For the many reasons just described, Young (1990, 1999) developed schema therapy to treat patients with chronic characterological problems who were not being adequately helped by traditional cognitive-behavioral therapy: the “treatment failures.” He developed schema therapy as a systematic approach that expands on cognitive-behavioral therapy by integrating techniques drawn from several different schools of therapy. Schema therapy can be brief, intermediate, or longer term, depending on the patient. It expands on traditional cognitive-behavioral therapy by placing much greater emphasis on exploring the childhood and adolescent origins of psychological problems, on emotive techniques, on the therapist-patient relationship, and on maladaptive coping styles.
Once acute symptoms have abated, schema therapy is appropriate for the treatment of many Axis I and Axis II disorders that have a significant basis in lifelong characterological themes. Therapy is often undertaken in conjunction with other modalities, such as cognitive-behavioral therapy and psychotropic medication. Schema therapy is designed to treat the chronic characterological aspects of disorders, not acute psychiatric symptoms (such as full-blown major depression or recurring panic attacks). Schema therapy has proven useful in treating chronic depression and anxiety, eating disorders, difficult couples problems, and long-standing difficulties in maintaining satisfying intimate relationships. It has also been helpful with criminal offenders and in preventing relapse among substance abusers.

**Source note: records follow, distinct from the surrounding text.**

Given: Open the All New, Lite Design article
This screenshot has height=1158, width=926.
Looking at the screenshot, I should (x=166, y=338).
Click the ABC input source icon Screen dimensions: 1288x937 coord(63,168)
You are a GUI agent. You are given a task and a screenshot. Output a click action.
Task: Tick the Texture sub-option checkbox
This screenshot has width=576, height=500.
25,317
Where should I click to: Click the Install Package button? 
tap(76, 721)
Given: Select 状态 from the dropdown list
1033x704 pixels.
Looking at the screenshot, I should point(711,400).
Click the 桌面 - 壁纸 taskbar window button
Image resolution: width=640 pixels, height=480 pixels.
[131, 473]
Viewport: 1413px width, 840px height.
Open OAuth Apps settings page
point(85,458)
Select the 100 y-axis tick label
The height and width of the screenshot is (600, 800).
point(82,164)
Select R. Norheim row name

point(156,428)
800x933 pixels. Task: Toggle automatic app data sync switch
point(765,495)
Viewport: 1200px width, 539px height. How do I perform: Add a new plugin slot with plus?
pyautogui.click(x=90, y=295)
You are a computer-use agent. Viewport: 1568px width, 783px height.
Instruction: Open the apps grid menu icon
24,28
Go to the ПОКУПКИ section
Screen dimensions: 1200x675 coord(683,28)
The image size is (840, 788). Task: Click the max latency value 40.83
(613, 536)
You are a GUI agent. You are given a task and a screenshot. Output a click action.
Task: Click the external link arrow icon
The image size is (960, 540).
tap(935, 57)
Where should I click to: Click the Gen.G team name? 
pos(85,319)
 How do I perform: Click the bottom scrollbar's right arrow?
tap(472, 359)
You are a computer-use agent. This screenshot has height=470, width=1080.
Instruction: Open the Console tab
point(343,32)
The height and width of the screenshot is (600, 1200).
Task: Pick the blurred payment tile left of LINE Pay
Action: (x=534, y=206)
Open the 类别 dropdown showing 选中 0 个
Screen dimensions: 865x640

Schema therapy addresses the core psychological themes that are typical of patients with characterological disorders. As we discuss in detail in the next section, we call these core themes Early Maladaptive Schemas. Schema therapy helps patients and therapists to make sense of chronic, pervasive problems and to organize them in a comprehensible manner. The model traces these schemas from early childhood to the present, with particular emphasis on the patient’s interpersonal relationships. Using the model, patients gain the ability to view their characterological problems as ego-dystonic and thus become more empowered to give them up. The therapist allies with patients in fighting their schemas, utilizing cognitive, affective, behavioral, and interpersonal strategies. When patients repeat dysfunctional patterns based on their schemas, the therapist empathically confronts them with the reasons for change. Through “limited reparenting,” the therapist supplies many patients with a partial antidote to needs that were not adequately met in childhood.